New Delhi, December 31, 2025 — The year 2025, which marked the 75th anniversary of diplomatic relations between India and China, did not deliver a grand reset. Instead, it offered something more limited but politically necessary: breathing room.

India–China relations in 2025 reflected a familiar duality—normal diplomatic engagement running parallel to latent confrontation. This coexistence is not accidental. It is rooted in history, geography, and the structural rivalry between two rising powers forced to share a contested border and an increasingly crowded Asian strategic space.

Throughout the year, both sides attempted to shift the tone—from outright hostility to calibrated engagement—recognising that coexistence, however uneasy, was unavoidable. The resumption of dialogue, commemorative events, and selective confidence-building measures underlined this pragmatic impulse.

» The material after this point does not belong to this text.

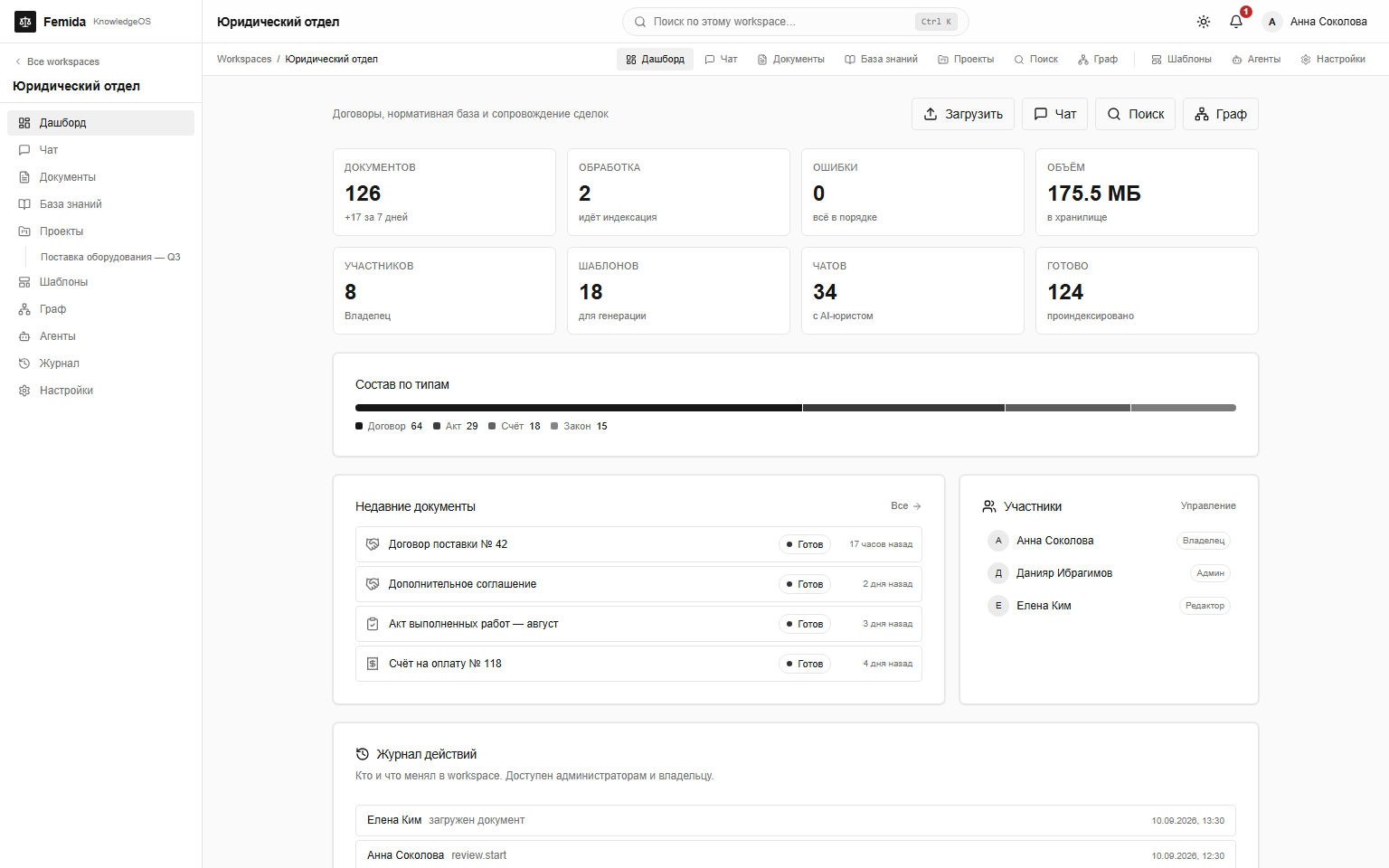Click Управление in the participants panel
1389x868 pixels.
[1208, 506]
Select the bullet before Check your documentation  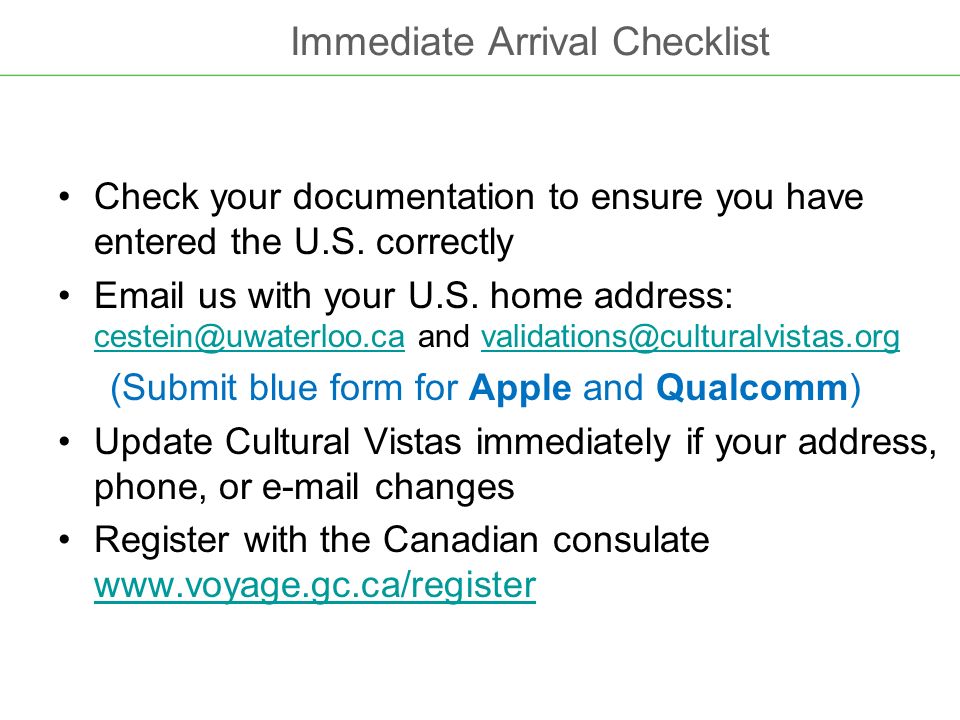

At the multilateral level, the Russia–India–China (RIC) format showed modest revival. Prime Minister Narendra Modi and President Xi Jinping’s interactions alongside Russian President Vladimir Putin underscored a limited convergence—less a partnership of purpose than a shared resistance to a US-dominated global order. Beyond that opposition, strategic unity remained thin.

Crucially, Beijing moved slowly on troop de-escalation along the Line of Actual Control (LAC). While late 2024 agreements enabled disengagement at specific friction points such as Depsang and Demchok, multiple standoff locations persisted through 2025, remaining dormant flashpoints capable of undoing diplomatic gains overnight.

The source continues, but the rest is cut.